Eisenbahnspezifische Sehenswürdigkeiten
Marion Wessels steht auf freiem Feld, der Wind bläst die Anhöhe empor. Am Ausgang eines Waldstückes haben die Wanderer die Möglichkeit zu rasten – mit Blick auf die Eisenbahntrasse, die sich in einen flachen Berghang eingräbt und im Tunnel verschwindet. Wer sich in Altenbeken auf den Viaduktwanderweg begibt, wird zu allerlei eisenbahnspezifischen Sehenswürdigkeiten gelotst – und wenn es nur eine Quelle ist.

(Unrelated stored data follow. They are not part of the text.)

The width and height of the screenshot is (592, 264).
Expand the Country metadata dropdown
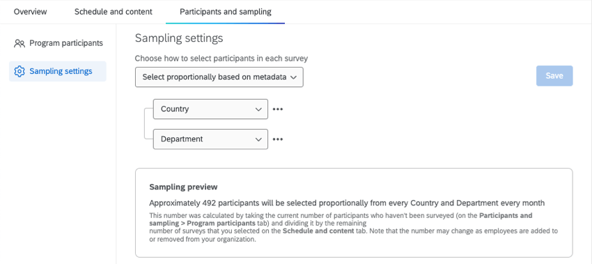pos(210,109)
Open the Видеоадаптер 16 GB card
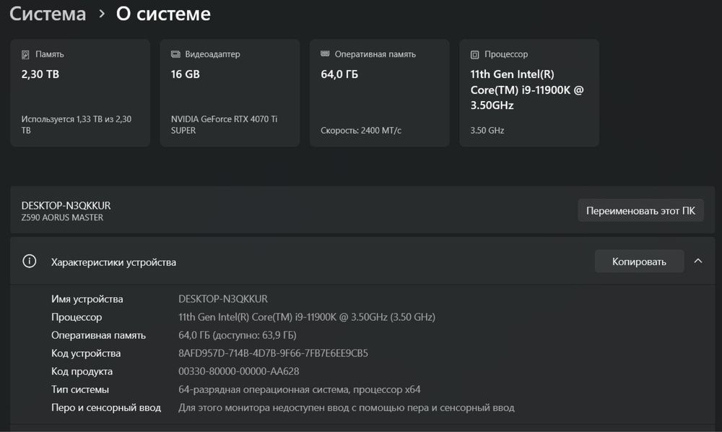Image resolution: width=722 pixels, height=432 pixels. pyautogui.click(x=230, y=92)
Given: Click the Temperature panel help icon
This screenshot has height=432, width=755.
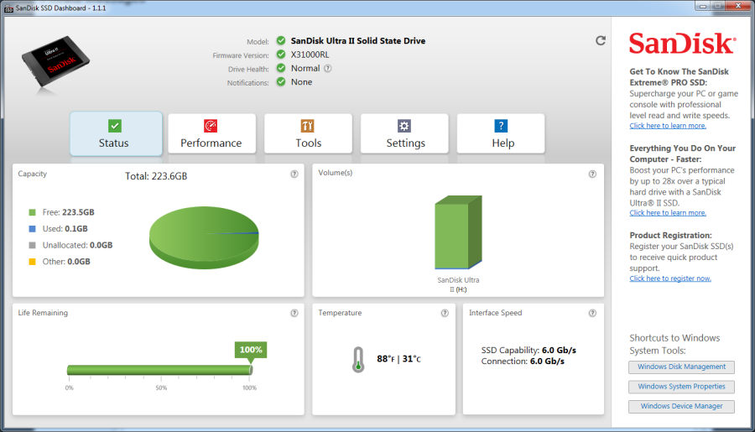Looking at the screenshot, I should pos(445,313).
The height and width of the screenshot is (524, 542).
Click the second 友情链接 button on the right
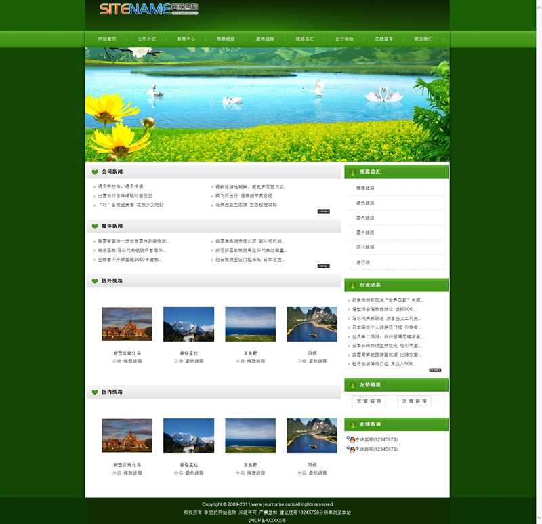pyautogui.click(x=414, y=401)
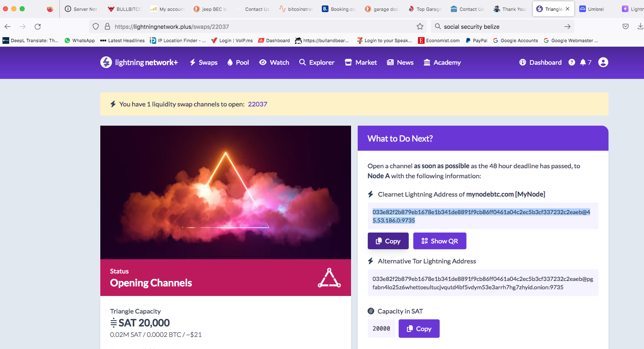Open the Explorer navigation item
The height and width of the screenshot is (349, 644).
(317, 63)
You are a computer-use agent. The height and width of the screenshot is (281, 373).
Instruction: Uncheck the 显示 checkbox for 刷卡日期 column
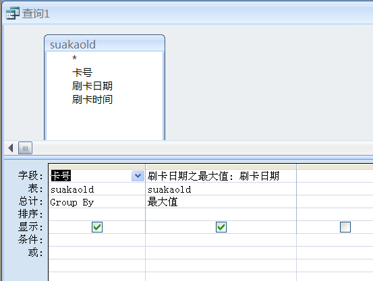tap(221, 227)
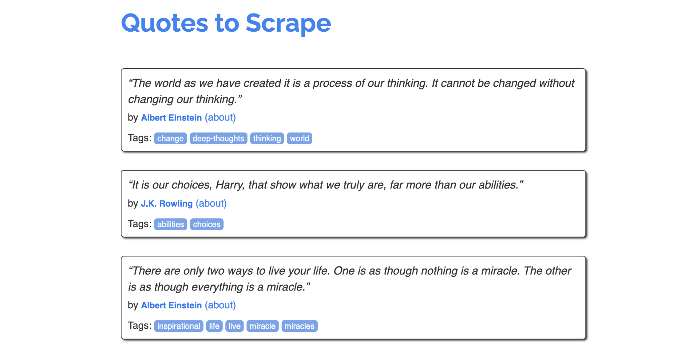The image size is (689, 350).
Task: Select the 'deep-thoughts' tag
Action: click(218, 138)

"Wir haben ein sehr, sehr weiches Wasser, das ist für die Dampfloks damals sehr gut gewesen, das hat man auch genutzt, um die Dampfloks damit zu versorgen."
Alle zwei Jahre treffen sich noch heute Dampfloks zum schönsten Eisenbahnfest Deutschlands – behaupten zumindest die Altenbeker. Auch wieder ein Superlativ.
"Ja, diesen Anspruch erheben wir, auch seit einigen Jahren schon, den hat uns bislang auch noch niemand streitig gemacht. Das ist ein Fest, das getragen wird von allen, das spüren auch die Gäste, die zu uns kommen."
Das nächste Mal ist es Anfang Juli wieder soweit. Vivat Viadukt heißt das Spektakel, zu dem Zehntausende Eisenbahn-Enthusiasten in Altenbeken erwartet werden. 2003, als sich die Fertigstellung des Viadukts zum 150. Mal jährte, kamen die Altenbeker auf die Idee, die Brückenpfeiler zu beleuchten. Spenden sollten es wiederum möglich machen.
"Nach elf Monaten hatten wir die Brücke komplett beleuchtet. Und es ist heute ein ganz fantastischer Anblick, jeden Abend bei Einbruch der Dunkelheit mit der Straßenbeleuchtung gekoppelt erstrahlt der Viadukt dann im goldenen Licht, und dann sind wir wieder beim Ausspruch von damals, die goldene Brücke von Altenbeken."